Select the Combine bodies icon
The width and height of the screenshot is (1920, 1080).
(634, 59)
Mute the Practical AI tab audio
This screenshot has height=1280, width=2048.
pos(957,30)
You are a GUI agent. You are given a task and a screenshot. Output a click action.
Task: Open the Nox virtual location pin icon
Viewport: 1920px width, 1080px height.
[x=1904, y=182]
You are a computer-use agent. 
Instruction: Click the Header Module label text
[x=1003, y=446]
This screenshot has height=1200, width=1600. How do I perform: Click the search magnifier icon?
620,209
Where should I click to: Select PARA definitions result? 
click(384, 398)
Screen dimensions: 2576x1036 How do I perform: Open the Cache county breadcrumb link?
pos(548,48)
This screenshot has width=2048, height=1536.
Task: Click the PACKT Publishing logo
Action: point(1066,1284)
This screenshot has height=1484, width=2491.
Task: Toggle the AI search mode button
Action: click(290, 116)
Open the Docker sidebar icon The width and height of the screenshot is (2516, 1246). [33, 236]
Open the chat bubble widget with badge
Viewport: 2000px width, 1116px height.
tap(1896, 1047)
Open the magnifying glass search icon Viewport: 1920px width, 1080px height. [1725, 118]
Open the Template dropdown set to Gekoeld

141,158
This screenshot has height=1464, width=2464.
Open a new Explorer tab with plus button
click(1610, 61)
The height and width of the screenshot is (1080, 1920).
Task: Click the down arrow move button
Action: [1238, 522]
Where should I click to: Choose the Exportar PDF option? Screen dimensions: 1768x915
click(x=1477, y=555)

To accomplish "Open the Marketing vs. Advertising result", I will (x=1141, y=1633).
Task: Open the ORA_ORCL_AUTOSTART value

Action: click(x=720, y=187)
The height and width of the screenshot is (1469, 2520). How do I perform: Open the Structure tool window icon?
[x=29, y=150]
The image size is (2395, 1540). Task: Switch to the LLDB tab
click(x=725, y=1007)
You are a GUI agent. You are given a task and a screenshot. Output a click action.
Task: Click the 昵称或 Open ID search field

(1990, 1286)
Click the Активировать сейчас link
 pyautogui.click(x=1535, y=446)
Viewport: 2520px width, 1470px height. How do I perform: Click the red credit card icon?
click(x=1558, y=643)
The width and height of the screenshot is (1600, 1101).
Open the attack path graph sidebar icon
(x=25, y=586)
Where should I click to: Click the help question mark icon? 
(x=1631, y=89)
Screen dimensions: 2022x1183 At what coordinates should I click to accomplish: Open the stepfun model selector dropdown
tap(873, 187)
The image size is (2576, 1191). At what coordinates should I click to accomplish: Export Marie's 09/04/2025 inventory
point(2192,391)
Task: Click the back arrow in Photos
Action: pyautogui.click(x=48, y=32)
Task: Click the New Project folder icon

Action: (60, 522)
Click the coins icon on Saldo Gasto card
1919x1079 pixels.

### REQUIREMENT
Everything from the line with "Task: Click the 昵称或 Open ID search field" through the line with "The width and height of the screenshot is (1600, 1101)." in the listing above must be retyped exactly, with nothing added.

### SOLUTION FOR THIS PROBLEM
Task: Click the 昵称或 Open ID search field

(1990, 1286)
Click the Активировать сейчас link
 pyautogui.click(x=1535, y=446)
Viewport: 2520px width, 1470px height. How do I perform: Click the red credit card icon?
click(x=1558, y=643)
The width and height of the screenshot is (1600, 1101).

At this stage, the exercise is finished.